Cleaning and Organizing Data

Introduction

Imagine your school club collects sign-up info: names, grades, emails. Some students type " aLiCe ", some forget their email, and others type "Grade Nine" instead of 9. Messy! Cleaning and organizing data helps turn messy information into something clear and dependable, so you can answer real questions like: "How many members do we have?" or "Who still needs a permission form?"

What You'll Learn

How to load and peek at a dataset
How to fix common messes: extra spaces, weird capitalization, missing values, duplicates, and wrong data types
How to sort and save clean data

What You Need

Python 3
The pandas library
Tip: If you don't have pandas, install it in a terminal or in a notebook cell: pip install pandas

Step-by-Step: Cleaning and Organizing Data

Peek at your data (look before you clean) — Load the data. Look at a few rows. Check what columns you have and if anything is missing.
Fix column names — Clean column names so they are easy to read and use: lowercase, no spaces, no weird symbols.
Clean text values — Remove extra spaces. Make text consistent (e.g., "YES", "Yes", "yes" → all become "Yes" or "yes").
Handle missing values — Decide what to do if something is blank (missing). You can fill with a placeholder (like "Unknown") or drop the row if it's unusable.
Fix data types — Make sure numbers are numbers (not text). Make sure dates are dates.
Remove duplicates — If the same person/product appears twice by mistake, keep just one.
Sort and save — Put the data in a helpful order (e.g., by age or price). Save the cleaned data to a new file.

Python Code Examples

Code Example 1: Load and Peek at Messy Data

We'll make a small, messy dataset right in the code (no file needed).

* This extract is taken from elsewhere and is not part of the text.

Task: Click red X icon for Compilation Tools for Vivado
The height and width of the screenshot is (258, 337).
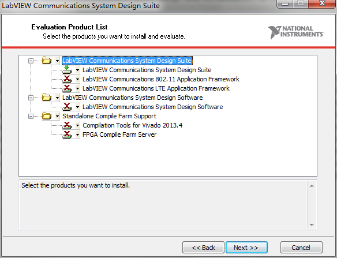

# Code Example 1: Load and peek at messy data
import pandas as pd

# Create a small, messy dataset
data = {
    " Name ": [" alice ", "Bob", "BOB ", "Charlie", "dora  "],
    "Age": ["14", "15", None, "15", " 16 "],
    "Email": ["alice@example.com", "", "bob@example.com", "charlie@example.com", None],
    "Member": ["yes", "Yes", "NO", "yes ", " yes"],
    "Notes": ["", "likes chess", None, "  ", "likes chess"]  # for duplicates test later
}

df = pd.DataFrame(data)

# Peek at the data
print("First few rows:")
print(df.head(), "\n")

# Check columns and data types
print("Info about the data:")
print(df.info(), "\n")

# Count missing values per column
print("Missing values per column:")
print(df.isna().sum())

What's happening:

df.head() shows the top rows.
df.info() shows column types and non-missing counts.
df.isna().sum() shows how many values are missing in each column.

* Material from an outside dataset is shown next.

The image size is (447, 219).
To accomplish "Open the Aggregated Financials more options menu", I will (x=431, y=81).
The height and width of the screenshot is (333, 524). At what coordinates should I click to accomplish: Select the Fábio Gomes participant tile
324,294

Code Example 2: Clean Column Names and Text

We'll make columns easier to use and fix text formatting.

# Code Example 2: Clean column names and text

# 1) Clean column names: lowercase, strip spaces, replace spaces with underscores
df.columns = (
    df.columns
      .str.strip()       # remove spaces around column names
      .str.lower()       # make lowercase
      .str.replace(" ", "_")  # replace spaces with underscores
)

# 2) Clean text values in specific columns
# Strip spaces from 'name' and set to Title Case (e.g., 'alice' -> 'Alice')
df["name"] = df["name"].str.strip().str.title()

# Standardize yes/no in 'member' column
# - Strip spaces
# - Lowercase
# - Map to consistent "Yes" or "No"
df["member"] = (
    df["member"]
      .str.strip()
      .str.lower()
      .map({"yes": "Yes", "no": "No"})
)

# Clean email: strip spaces; turn empty strings into actual missing values (NaN)
df["email"] = df["email"].astype(str).str.strip()
df["email"] = df["email"].replace({"": pd.NA, "none": pd.NA, "nan": pd.NA})

# Show results so far
print("After cleaning column names and text:")
print(df.head())

What's happening:

Column names become simple: name, age, email, member, notes.
Text is standardized so you don't have to remember every possible spelling.

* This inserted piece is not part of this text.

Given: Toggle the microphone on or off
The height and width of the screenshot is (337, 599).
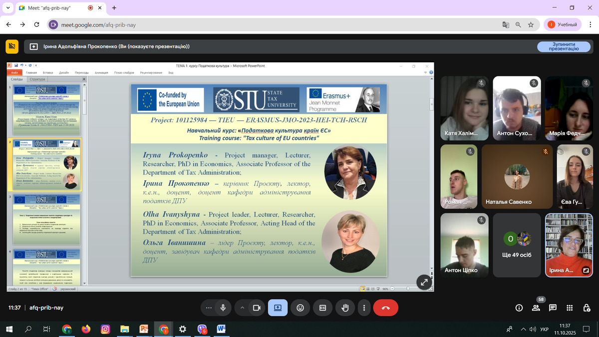Looking at the screenshot, I should click(x=223, y=308).
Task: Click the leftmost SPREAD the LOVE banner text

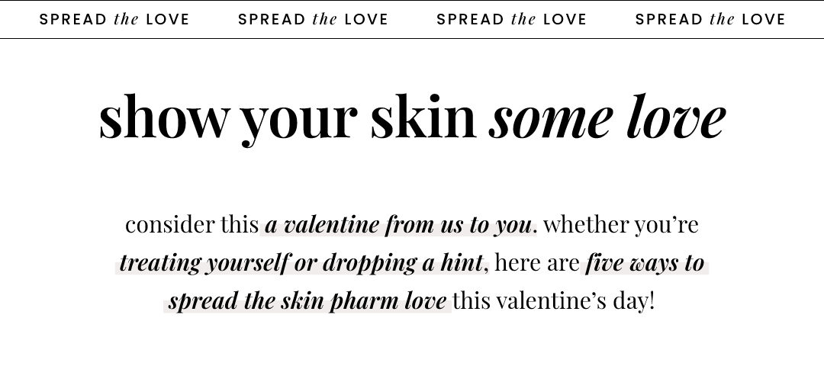Action: click(x=114, y=19)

Code Example 3: Missing Values, Data Types, Duplicates, Sort, Save

Now let's fix missing values, make sure numbers are numbers, remove duplicates, and save.

# Code Example 3: Handle missing values, types, duplicates, sort, and save

# 1) Convert age to numbers (some were strings with spaces)
df["age"] = df["age"].astype(str).str.strip()  # remove spaces
df["age"] = pd.to_numeric(df["age"], errors="coerce")  # convert to number; bad values -> NaN

# 2) Fill missing text with a helpful placeholder
df["email"] = df["email"].fillna("no-email@pyverse.com")

# 3) If age is missing, decide what to do:
# For this example, we will drop rows missing age (depends on your data needs)
df = df.dropna(subset=["age"])

# 4) Remove duplicates if all key columns match
# Choose columns that define a "duplicate" for your situation
df = df.drop_duplicates(subset=["name", "email", "member", "age"])

# 5) Optional: remove rows where 'notes' is empty or just spaces
# First turn pure-space notes into missing
df["notes"] = df["notes"].astype(str)
df["notes"] = df["notes"].where(df["notes"].str.strip() != "", pd.NA)

# 6) Sort by age (youngest first)
df = df.sort_values(by="age")

# 7) Save to a new CSV file
df.to_csv("clean_members.csv", index=False)

print("Cleaned data:")
print(df)
print("\nSaved to clean_members.csv")

What's happening:

pd.to_numeric turns age into numbers safely.
We fill missing emails with a clear placeholder.
We drop rows with missing age (your choice may differ).
We remove duplicated entries to avoid counting someone twice.
We sort and save the final clean dataset.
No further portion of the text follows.